Dissecting the Genetics of the Human Transcriptome identifies novel trait-related trans-eQTLs and corroborates the regulatory relevance of non-protein coding loci

Genetics of gene expression (eQTLs or expression QTLs) has proved an indispensable tool for understanding biological pathways and pathomechanisms of trait associated SNPs. However, power of most genome-wide eQTL studies is still limited. We performed a large eQTL study in peripheral blood mononuclear cells of 2,112 individuals increasing the power to detect trans-effects genome-wide. Going beyond univariate SNP-transcript associations, we analyse relations of eQTLs to biological pathways, polygenetic effects of expression regulation, trans-clusters, and enrichment of co-localised functional elements. We found eQTLs for about 85% of analysed genes, 18% of genes were trans-regulated. Local eSNPs were enriched up to a distance of 5 MB to the transcript challenging typically implemented ranges of cis-regulations. Pathway enrichment within regulated genes of GWAS-related eSNPs supported functional relevance of identified eQTLs. We demonstrate that nearest genes of GWAS-SNPs might often be misleading functional candidates. We identified novel trans-clusters of potential functional relevance for GWAS-SNPs of several phenotypes including obesity-related traits, HDL-cholesterol levels, and haematological phenotypes. We used chromatin immunoprecipitation data for demonstrating biological effects. We show for strongly heritable transcripts that a considerable gap still exists between total heritability resulting from all trans-chromosomes and explained variance of all identified trans-eSNPs. In contrast, the vast majority of most cis-heritability of these genes is already explained. Dissection of co-localised functional elements indicated a prominent role of SNPs in loci of pseudogenes and non-coding RNAs for the regulation of coding genes. In summary, our study substantially increases the catalogue of human eQTLs and improves our understanding of the complex genetic regulation of gene-expression, pathways and disease related processes. Gene expression from human blood mononuclear cells from individuals of the Leipzig LIFE Heart Study was analyzed applying Illumina HT-12 v4 Expression BeadChips. After preprocessing, 28,295 expression probes for 2,112 individuals remained for analysis. In a population-based analysis, we identified associations between DNA variants and RNA expression levels and characterized these findings.

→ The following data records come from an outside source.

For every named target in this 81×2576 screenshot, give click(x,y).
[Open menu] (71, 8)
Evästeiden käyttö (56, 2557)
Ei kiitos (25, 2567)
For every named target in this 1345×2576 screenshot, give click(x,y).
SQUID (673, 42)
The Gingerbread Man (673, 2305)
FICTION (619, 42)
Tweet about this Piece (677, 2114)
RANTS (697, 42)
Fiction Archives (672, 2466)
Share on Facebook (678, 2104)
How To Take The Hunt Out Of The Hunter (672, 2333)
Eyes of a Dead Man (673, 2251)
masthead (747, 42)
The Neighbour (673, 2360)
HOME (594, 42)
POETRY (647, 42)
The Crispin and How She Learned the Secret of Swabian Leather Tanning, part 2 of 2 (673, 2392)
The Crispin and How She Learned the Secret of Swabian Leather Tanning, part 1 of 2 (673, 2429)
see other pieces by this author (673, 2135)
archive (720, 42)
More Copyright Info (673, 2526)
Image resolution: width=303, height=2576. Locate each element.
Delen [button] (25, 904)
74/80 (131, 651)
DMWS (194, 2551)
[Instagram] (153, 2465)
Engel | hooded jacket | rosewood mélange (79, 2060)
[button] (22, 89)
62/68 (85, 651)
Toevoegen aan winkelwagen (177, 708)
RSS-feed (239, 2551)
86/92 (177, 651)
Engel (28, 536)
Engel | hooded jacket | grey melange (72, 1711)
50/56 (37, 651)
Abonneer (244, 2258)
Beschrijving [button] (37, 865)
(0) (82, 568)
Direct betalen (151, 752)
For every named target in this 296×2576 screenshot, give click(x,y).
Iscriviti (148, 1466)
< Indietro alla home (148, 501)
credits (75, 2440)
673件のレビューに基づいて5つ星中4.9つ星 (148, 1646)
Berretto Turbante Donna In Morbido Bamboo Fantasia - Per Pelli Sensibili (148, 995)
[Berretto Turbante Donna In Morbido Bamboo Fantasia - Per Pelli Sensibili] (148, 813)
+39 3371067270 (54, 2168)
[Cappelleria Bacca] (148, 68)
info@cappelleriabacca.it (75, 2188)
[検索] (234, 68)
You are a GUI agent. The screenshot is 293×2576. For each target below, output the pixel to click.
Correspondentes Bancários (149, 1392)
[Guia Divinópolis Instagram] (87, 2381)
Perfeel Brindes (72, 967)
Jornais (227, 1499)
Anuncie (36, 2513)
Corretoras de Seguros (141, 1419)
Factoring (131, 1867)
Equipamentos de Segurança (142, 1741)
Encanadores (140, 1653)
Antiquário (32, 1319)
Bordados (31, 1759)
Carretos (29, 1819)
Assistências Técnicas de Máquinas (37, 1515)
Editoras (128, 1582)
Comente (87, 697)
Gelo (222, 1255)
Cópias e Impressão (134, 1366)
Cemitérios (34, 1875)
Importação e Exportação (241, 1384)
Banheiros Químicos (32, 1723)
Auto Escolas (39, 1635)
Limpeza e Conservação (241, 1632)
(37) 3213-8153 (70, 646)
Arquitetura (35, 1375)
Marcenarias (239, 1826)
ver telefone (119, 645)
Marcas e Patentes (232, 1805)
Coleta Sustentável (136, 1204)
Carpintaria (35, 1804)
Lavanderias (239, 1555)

表达数量性状基因座（expression Quantitative Trait Loci，以下简称eQTLs）相关研究已被证明是解析生物学通路与性状相关单核苷酸多态性（Single Nucleotide Polymorphism，以下简称SNP，复数形式为SNPs）致病机制的不可或缺工具。然而，多数全基因组eQTL研究的统计效力仍较为有限。本研究针对2112名个体的外周血单个核细胞（peripheral blood mononuclear cells，以下简称PBMC）开展了大规模eQTL分析，提升了全基因组范围内反式效应的检测效力。本研究跳出单变量SNP-转录本关联分析的框架，解析了eQTL与生物学通路的关联、表达调控的多基因效应、反式调控簇，以及共定位功能元件的富集特征。 本研究在约85%的分析基因中检测到了eQTL，其中18%的基因存在反式调控现象。距转录本5Mb范围内的局部eSNP呈现显著富集，这一结果挑战了当前顺式调控常用的区间范围。针对与全基因组关联研究（Genome-Wide Association Study，以下简称GWAS）相关的eSNP所调控的基因进行通路富集分析，验证了所鉴定eQTL的功能相关性。本研究证实，GWAS-SNP的邻近基因往往并非可靠的功能候选靶点。我们还鉴定出多个与多种表型（包括肥胖相关性状、高密度脂蛋白胆固醇水平及血液学表型）的GWAS-SNP存在潜在功能关联的新型反式调控簇。本研究借助染色质免疫沉淀（Chromatin Immunoprecipitation，以下简称ChIP）数据验证了相关生物学效应。针对高遗传力转录本的分析显示，所有跨染色体位点带来的总遗传力与已鉴定的所有反式eSNP所能解释的变异量之间仍存在显著缺口；与之相反，这些基因的绝大多数顺式遗传力已得到充分解释。对共定位功能元件的拆解分析表明，假基因位点与非编码RNA区域内的SNP在编码基因的调控中发挥着重要作用。 综上，本研究极大扩充了人类eQTL收录集，并加深了我们对基因表达、生物学通路及疾病相关过程的复杂遗传调控机制的理解。 本研究针对莱比锡LIFE心脏研究队列中受试者的外周血单个核细胞基因表达数据进行分析，采用的实验平台为Illumina HT-12 v4表达微珠芯片。经预处理后，最终保留2112名个体的28295个表达探针用于后续分析。在基于人群的分析中，我们鉴定出DNA变异与RNA表达水平之间的关联，并对上述结果进行了系统表征。